The National Museum of Scotland, Edinburgh, has brought home the nostalgic story of an historic and culturally rich civilisation through the 'Art from Iran' exhibition. In merely seven objects dating between 13th to 21st first century, this exhibition captures volumes of beliefs, mythologies, monarchy, traditions and the poor as well as the riches of a nation where artistic craftsmanship, expression and their advancement was an integral part of society. There is explanatory text accompanying each object on display, along with banners describing further historical as well as cultural context of the arts in Iran across last eight centuries. Amongst several other purposes, the arts have been used in Iran to infuse Islamic thought and philosophy into contemporary life, and they have also been used as a means of encouraging dialectical thinking on the changes that have occurred in society.
Surrounded by enormous natural light in a dedicated space at the museum, each object at this exhibition embodies the culture, creativity, social dialogue and history that the Iranian civilisation has experienced in the past; even though its present is embroiled in the dictatorial ideas of a regime that is swift to regard freedom of speech and democratic thought as 'crimes against God' (Moharebeh), leading to imprisonment, torture and even execution.
One of these objects, a ceramic water pipe base with painted images, shows us how people of the past indulged in enticing extravagance of a possession that four centuries later we can only smile at. It is an important lesson for our highly evolved societies where we are still equally enticed by present-day insatiable consumer culture.
This ceramic water pipe base from 17th century makes us think of how infectious the indulgence of smoking tobacco through water pipes attached to these bases must have been, and equally, what value the artistic expression on these bases would have held for people. These were bought by the poor and the rich alike, where the former went to the extent of having to save money to buy luxurious ones.

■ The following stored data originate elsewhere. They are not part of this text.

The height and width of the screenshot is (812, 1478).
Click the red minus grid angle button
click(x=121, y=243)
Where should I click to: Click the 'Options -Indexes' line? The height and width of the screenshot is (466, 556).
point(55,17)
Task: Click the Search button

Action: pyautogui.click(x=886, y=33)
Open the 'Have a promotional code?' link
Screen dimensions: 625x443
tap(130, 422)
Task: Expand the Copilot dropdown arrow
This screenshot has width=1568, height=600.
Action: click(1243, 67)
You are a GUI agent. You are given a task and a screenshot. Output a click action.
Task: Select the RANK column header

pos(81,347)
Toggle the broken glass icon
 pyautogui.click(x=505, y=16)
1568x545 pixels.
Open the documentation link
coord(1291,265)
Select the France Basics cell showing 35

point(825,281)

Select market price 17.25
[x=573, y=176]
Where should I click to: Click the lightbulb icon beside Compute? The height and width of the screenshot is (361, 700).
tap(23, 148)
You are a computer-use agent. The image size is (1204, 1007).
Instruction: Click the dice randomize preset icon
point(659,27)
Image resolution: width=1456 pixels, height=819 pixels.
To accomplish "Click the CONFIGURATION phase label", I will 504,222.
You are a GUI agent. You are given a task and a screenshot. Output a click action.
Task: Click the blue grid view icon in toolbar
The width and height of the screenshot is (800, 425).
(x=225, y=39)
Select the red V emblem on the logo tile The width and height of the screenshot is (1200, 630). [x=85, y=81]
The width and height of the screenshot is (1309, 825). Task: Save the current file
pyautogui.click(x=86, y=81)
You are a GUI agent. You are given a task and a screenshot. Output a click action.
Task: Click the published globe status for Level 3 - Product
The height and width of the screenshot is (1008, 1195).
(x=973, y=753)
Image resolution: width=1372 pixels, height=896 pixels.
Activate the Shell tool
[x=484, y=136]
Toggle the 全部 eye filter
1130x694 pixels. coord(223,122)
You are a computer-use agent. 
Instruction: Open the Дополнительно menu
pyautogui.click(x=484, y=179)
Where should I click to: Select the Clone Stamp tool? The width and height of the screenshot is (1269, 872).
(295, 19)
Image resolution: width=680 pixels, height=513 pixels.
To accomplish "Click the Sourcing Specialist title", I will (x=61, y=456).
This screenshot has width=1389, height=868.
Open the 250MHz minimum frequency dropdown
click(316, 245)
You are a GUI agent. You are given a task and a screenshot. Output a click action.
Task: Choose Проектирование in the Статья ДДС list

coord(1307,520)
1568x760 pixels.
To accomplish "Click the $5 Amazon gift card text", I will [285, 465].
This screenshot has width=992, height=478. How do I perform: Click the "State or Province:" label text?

Moving further, a brass comb case from mid-19th century narrates the Iranian mythological tale about a lion killing a snake-like dragon to assert its power over the creature that was thought to be a destructive force. The tale goes on to liken the lion to a king who would slay such a dragon to re-assure his people of his power to govern them. For a dramatic story like this to be etched on such an everyday object can be seen as a subliminal love of mythological tales as well as of the institution of monarchy. Images from this tale are visible on the comb case in the form of multi-layered carving that is thought to have evolved in Iran around 16th and 17th centuries.
Also not to be missed is the large-sized ceramic serving dish from mid-17th century, which features images painted on geometrical patterns. Such an artwork draws upon certain Islamic beliefs of capturing patterns from the natural world into art objects to remind us about an order inbuilt into the world by God. Although I have differing artistic opinions, where I believe that the arts should be free of set patterns and should be interpreted freely and phenomenologically, I still found this artwork as visually engaging. Further on, the most important result of this large-sized serving dish is the cultural story that it carries. It is the story of togetherness, of opening one's home to others, and dining with friends, family and neighbours.
With careful attention in the very relaxing atmosphere of this exhibition, many such stories of Iran, its traditions and its people can be found in the minute details of these objects. They capture the history of a nation free to express, and I hope one day the young people of Iran currently in a strict state of censorship will once again enjoy a continuation of their rich past.